I was on the hunt for a WOW purchase so that when somebody comes in my house and says, "That is really cool," I could say it was from Pottery Barn instead of from the curb barn.
I wandered around and found Christmas decorations for 50%. Okaaaaay, but weren't we over that before it even started?
At one point, a salesperson greeted me and she had the demeanor of a metro chic New York socialite who was forced to work because Grandpa cut off her trust fund. Added to that she talked in low tones.
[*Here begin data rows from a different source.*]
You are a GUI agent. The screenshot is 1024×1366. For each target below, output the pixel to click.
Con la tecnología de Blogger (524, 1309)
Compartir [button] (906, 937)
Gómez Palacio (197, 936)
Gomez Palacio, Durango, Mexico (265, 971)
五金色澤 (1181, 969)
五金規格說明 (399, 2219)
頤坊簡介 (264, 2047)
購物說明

As I lingered over a footstool clad in leather she said, "Just so you're aware, our furniture is an extra 20% off."
And I said, "WHAT?"
"Our furniture is an extra 20% off."
"Oh, okay, but I can't find a price on this."
"Well, you must have overlooked it because it's on here."
"No, it's not on either one."
She looked it over and there was no price and I resisted the urge to say, "Told you so," because she kind of scared me with her cool, detached boredom.
"I'll go find out and let you know."
And I said, "WHAT?"
She left and I dug through the linens in the back of the store that had some serious markdowns. The kind of markdowns that a Christmas gift card would cover. When she came back she said, "It's $299.00 minus the 20%."
And I said, "WHAT!!!!" not because I couldn't hear her but because that was a ridiculous price for a footstool.
"It's $299.00" she repeated, likely resisting the urge to say, "YOU CHEAPSKATE."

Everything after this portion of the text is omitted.